Last trick comes from doing SWAR and skipping extracting digits in the first place.
User input comes as an ASCII string “1594”, which we split into chunks of size 8 to fit into 64 bit register and pad with “0” from the right:
"1594" => "00001594"
// subtract 0x3030303030303030 ("00000000")
// to get decimal values
"00001594" - "00000000" => [0, 0, 0, 0, 1, 5, 9, 4]
At this point it is easy to check if string consists of only decimal digits just by adding 0x4646464646464646
and looking for overflows and underflows in both results - can be done for both at once
Multiplying every other digit by 2 and adding them together is done with a regular multiplication by 0x0201020102010201
, and math will do the rest:
A B
* 1 2
----------
2A 2B
A B
Top byte of the lower half of the result will contain 2A + B
for 2 digit case or the full result for all 8 digits in the actual code. Because all the digits are below 10 - there’s no overflow from earlier digits.

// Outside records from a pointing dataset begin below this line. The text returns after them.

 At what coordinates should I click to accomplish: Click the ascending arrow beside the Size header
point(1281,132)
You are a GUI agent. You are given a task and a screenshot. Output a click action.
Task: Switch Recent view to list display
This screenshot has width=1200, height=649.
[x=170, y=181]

Whole code looks like this:
fn fold10_swar(mask1: u64, mask2: u64, raw: &[u8]) -> Option<u64> {
let mut sum = 0;
for c in raw.rchunks(8) {
let mut buf = [b'0'; 8];
copy_from_small_slice(&mut buf, c);
let mut v = u64::from_le_bytes(buf);
// try to overflow value up
let a = v.wrapping_add(0x4646464646464646);
// and down
v = v.wrapping_sub(0x3030303030303030);
// if either direction overflows - there are non 0..9 digits so
// checksum can't possibly be valid, otherwise all the values are digits
if (a | v) & 0x8080808080808080 == 0 {
// Calculate number of digits above 5 located at positions that would double
// Doubling them would result to values above 9 which will necessitate subtracting
// 9. But in mod 10 arithmetic -9 and +1 is the same so simply adding
// count of such digits is enough
sum += u64::from((mask2.wrapping_sub(v) & 0x8080808080808080).count_ones());
sum += v.wrapping_mul(mask1) >> 56;
} else {
return None;
}
}
Some(sum)
}
And good news - luhn3
crate can check the correctness or calculate a digit to use as a checksum for you and it works somewhat fast - on a 5 year old processor when compiled with target-cpu=native
it can verify a 16 digit credit card checksum in about 3 nanoseconds - in 12 or so CPU cycles, benchmarks included.
You’ve got me wondering exactly how the mechanical version works . There’s probably a Youtube video in it, for anyone reading who wants ideas.
https://patents.google.com/patent/US2950048A/en - more images and explanations here
Yes, that’s where I got that image from. My curiosity is at the level of “I’d happily watch/read a clear explanation, preferably with animation” but not at “let’s wade through this patent that’s not written to help people understand”.
I’m already reading RFCs with my free time, I’ve got to draw the line somewhere!